A national survey carried out by the Office of National Statistics (ONS) has revealed important information on the extent of social deprivation in Britain. The study, produced by researchers at four universities (Bristol, Loughborough, York and Heriot-Watt) and supported by the Joseph Rowntree Foundation, claims to be the most comprehensive and rigorous of its type ever conducted.
Interviews with a sample of individuals taken from the General Household Survey (GHS) for 1998-99 were used to draw up a list of items and activities that a majority considered "necessities". These were defined as those things that everyone should be “able to afford and which they should not have to go without.” A follow-up survey was then conducted, weighted towards those with lower incomes, to find out how many actually lacked these necessities and to accumulate additional information on poverty.

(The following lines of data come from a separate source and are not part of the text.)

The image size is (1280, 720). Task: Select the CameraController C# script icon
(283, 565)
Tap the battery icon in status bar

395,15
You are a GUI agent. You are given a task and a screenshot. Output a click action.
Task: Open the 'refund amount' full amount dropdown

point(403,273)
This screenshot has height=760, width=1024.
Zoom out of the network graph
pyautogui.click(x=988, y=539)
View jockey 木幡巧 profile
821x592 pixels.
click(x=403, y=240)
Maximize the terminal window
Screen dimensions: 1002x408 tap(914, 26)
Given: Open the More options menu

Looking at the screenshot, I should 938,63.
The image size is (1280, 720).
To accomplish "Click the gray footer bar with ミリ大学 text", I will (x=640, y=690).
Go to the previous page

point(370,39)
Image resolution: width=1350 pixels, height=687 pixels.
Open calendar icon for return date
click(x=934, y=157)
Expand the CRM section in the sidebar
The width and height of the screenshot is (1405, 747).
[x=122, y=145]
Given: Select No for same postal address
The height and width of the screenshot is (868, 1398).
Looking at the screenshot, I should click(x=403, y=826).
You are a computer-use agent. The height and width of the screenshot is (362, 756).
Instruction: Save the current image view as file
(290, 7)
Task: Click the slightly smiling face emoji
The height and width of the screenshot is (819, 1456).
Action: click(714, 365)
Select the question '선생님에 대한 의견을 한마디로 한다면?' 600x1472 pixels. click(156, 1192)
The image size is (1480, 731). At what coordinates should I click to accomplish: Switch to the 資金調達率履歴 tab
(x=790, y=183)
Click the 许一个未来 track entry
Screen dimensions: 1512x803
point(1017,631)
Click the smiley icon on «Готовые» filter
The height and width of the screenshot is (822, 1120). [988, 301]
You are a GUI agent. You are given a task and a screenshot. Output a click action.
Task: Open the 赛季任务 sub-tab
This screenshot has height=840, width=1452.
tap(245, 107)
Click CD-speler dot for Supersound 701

Over 90 percent of the people questioned defined necessities as a bed, heating, a damp-free home, the ability to visit family and friends in hospital, two meals a day and medical prescriptions. Less than 10 percent considered dishwashers, mobile phones, and Internet access or satellite television to be necessities. The method used by the researchers enabled them to compare their findings with results from two earlier "Breadline Britain" surveys.
The study produced some damning statistics:
* Some four million do not eat adequately by today's standards, i.e. they cannot afford to eat fresh fruit and vegetables, or two meals a day.
* Around 9.5 million people cannot afford to keep their homes adequately heated, free from damp or in a decent state of decoration.
* Some eight million people cannot afford one or more essential household item such as a refrigerator or carpets for the living area of their homes.
* Approximately 10 million adults cannot afford regular savings of £10 a month.
* Almost 6.5 million adults go without essential clothing due to lack of money.
* Nearly 7.5 million people are too poor to engage in social activities considered necessary, such as visiting friends and family, attending weddings and funerals or having celebrations on special occasions.
The impact of such deprivation on children was also laid bare by the study. It found that more than two million children go without two or more necessities and around four million (or 34 percent) lack at least one essential item, including such things as adequate clothing, a healthy diet, items to help their educational development, an annual week's holiday away from home or social activities.
As many as one in 50 children go without new, properly-fitting shoes, a warm waterproof coat and daily fresh fruit and vegetables. Child poverty was highest in homes where no adult had any work at all or worked part-time; lone parent households; large families; households where someone was chronically sick or disabled and in families with ethnic-minority backgrounds.
Commenting on the findings, Jonathan Bradshaw of the University of York, co-author of the study, said: “Britain now stands at a cross-roads in terms of adopting effective measures to stop and reverse the damaging structural trends that have increased poverty and social exclusion in the past 20 years. High rates of social deprivation have the effects of worsening health, education and job skills, as well as relationships in families, between ethnic groups and across society as a whole. If Britain is to become an inclusive society in which everybody has a stake and is able to participate then the most important task facing government is the ending of poverty and social exclusion.”
And Sue Middleton, part of the team at Loughborough University that analysed the data on children, said: “This evidence is vitally important at a time when government is seeking to abolish child poverty within a generation. Some British children are going without items which are widely accepted as being vital to the health and development of children.”
The sympathetic and expectant tone the researchers adopt towards the Blair government's pledge to end child poverty within 20 years, are belied by their own findings. Poverty has risen under the Labour government. In 1990, 21 percent of households officially lived in poverty, i.e. they could not afford three or more necessities. In 1999, two years after the election of Prime Minister Blair, poverty has increased to over 24 percent of all households.
Yet even after noting this increase, the researchers comment, “This dramatic rise in poverty occurred while the majority of the British population became richer. Poverty appears to have become more widespread but not to have deepened over the 1990s.”
Their claim that much of the British population is becoming richer is not consistent with other recent studies. A report by the Organisation for Economic Co-operation and Development at the beginning of this year estimated that the majority of the British population have experienced poverty at some time over a six-year period. Before benefit payments are taken into account, 55 percent of the population of the UK fell below the poverty line at least once during that period, and even after considering benefit payments the figure is still nearly 40 percent.
The researchers point out that deprivation is more “widespread” but less “deep,” indicating that a greater portion of the population now find themselves on the margins of poverty. Large numbers now live a precarious economic existence, in which even basic needs are increasingly harder to come by.